WORK REQUEST: Scan the material for the word "Task", then return every line where it appears.

MATERIAL PROVIDED:

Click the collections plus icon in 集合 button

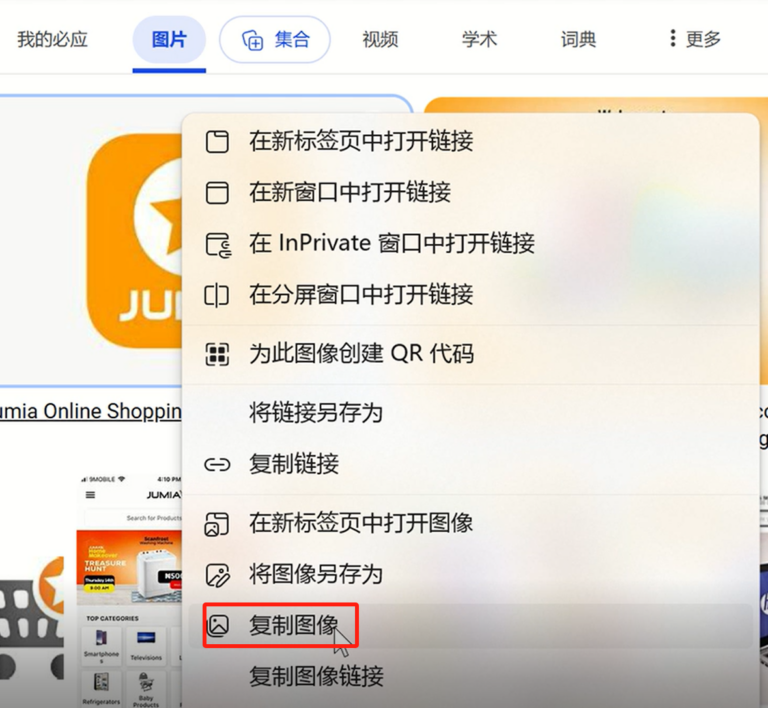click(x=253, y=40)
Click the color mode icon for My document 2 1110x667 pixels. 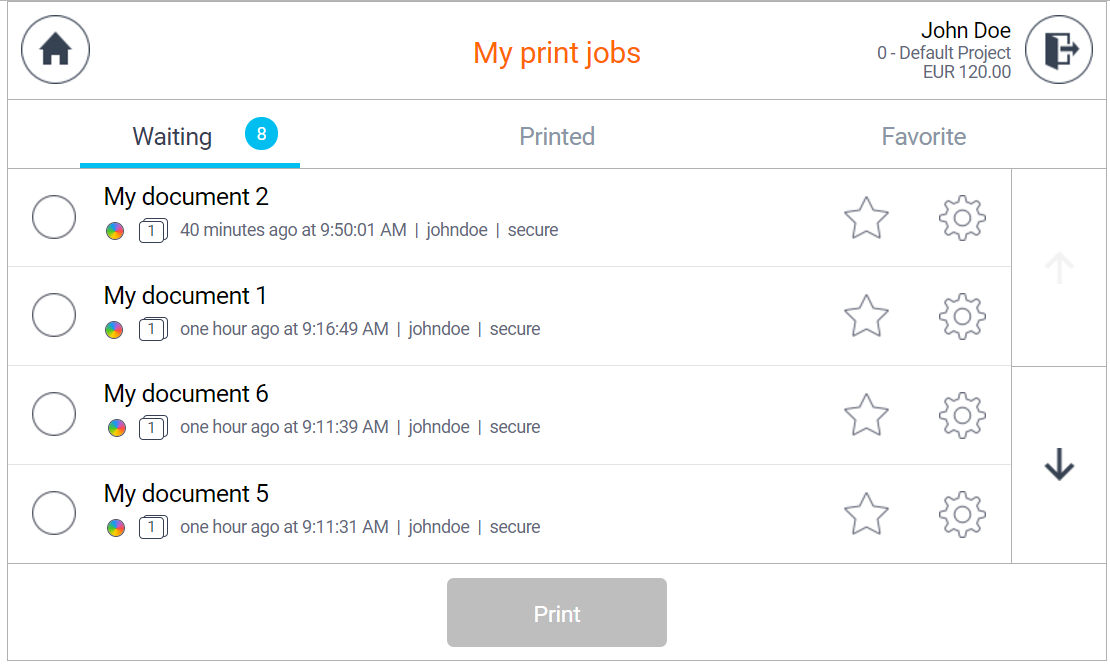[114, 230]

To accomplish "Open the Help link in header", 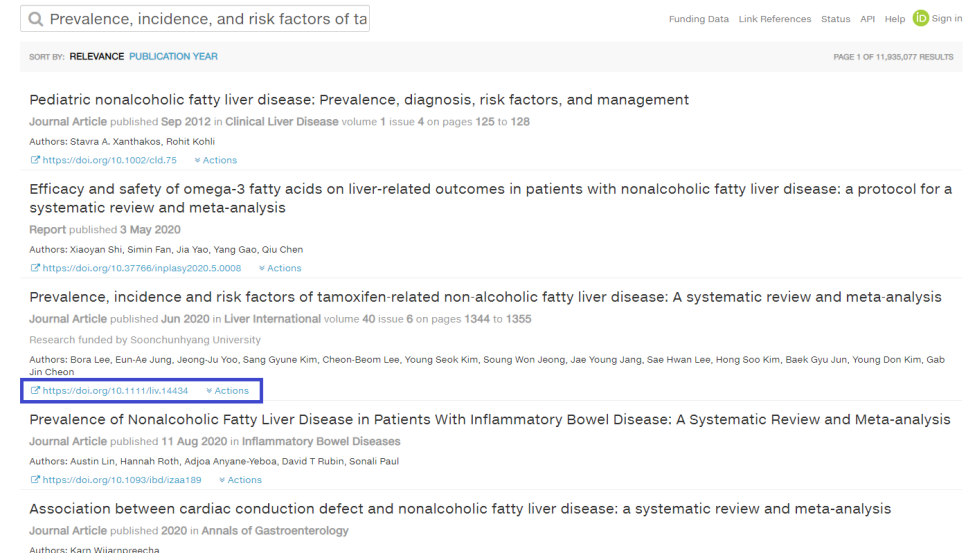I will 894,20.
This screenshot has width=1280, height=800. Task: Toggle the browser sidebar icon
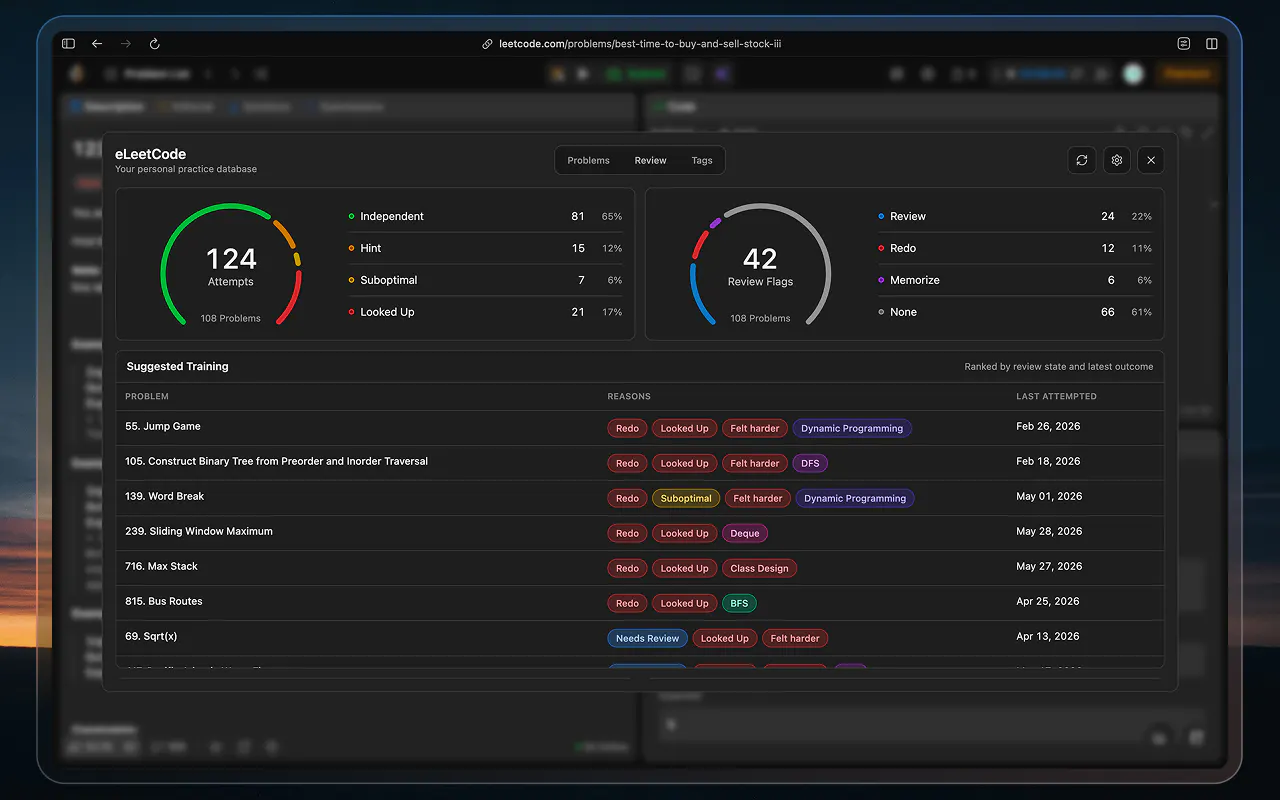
---
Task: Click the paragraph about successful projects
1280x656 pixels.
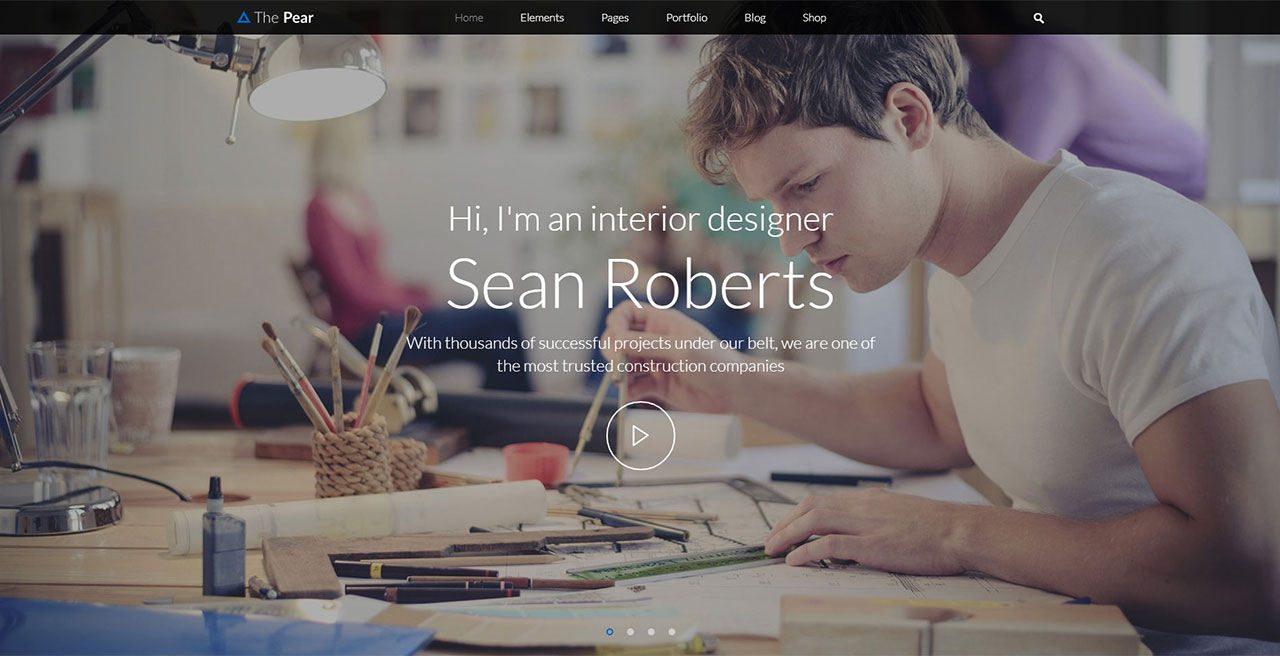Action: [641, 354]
* * *
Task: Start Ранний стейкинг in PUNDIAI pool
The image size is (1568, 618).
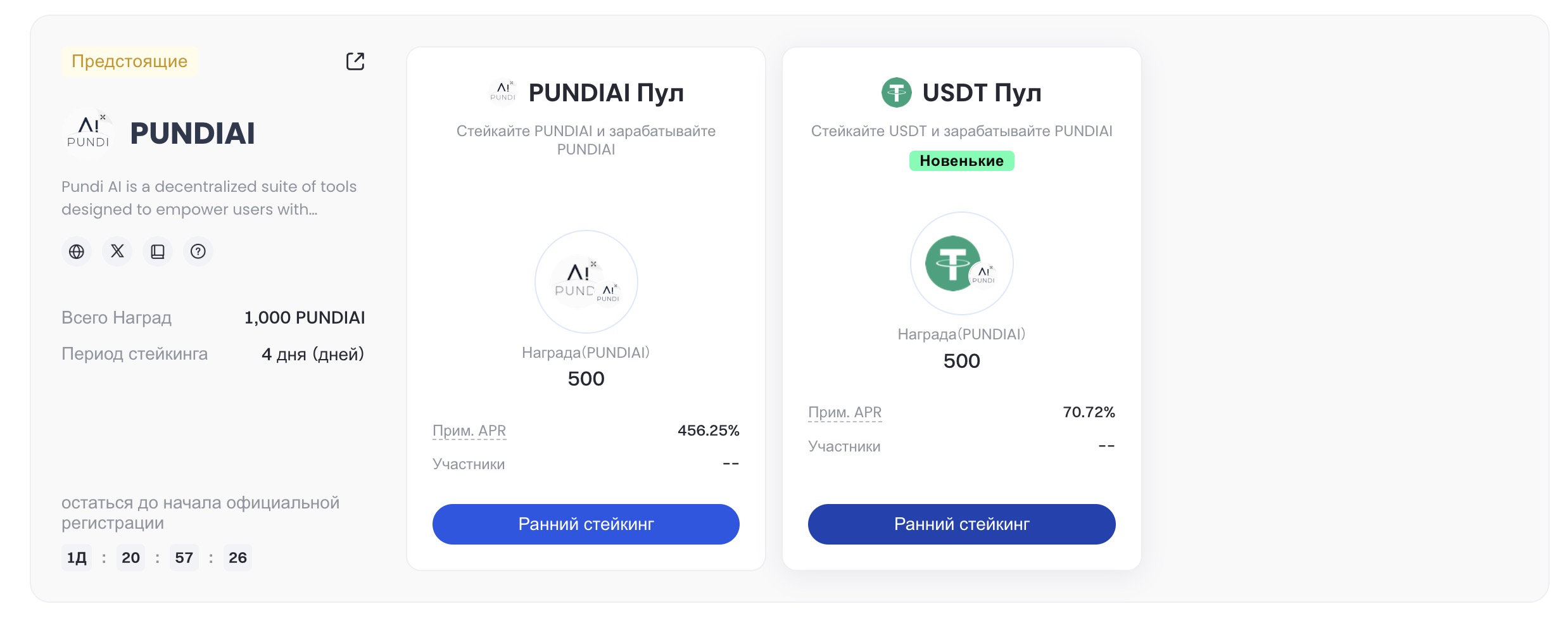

EXERCISE ANSWER:
This screenshot has width=1280, height=800. Task: Toggle the browser sidebar icon
Task: Click the paragraph about successful projects
Task: Start Ранний стейкинг in PUNDIAI pool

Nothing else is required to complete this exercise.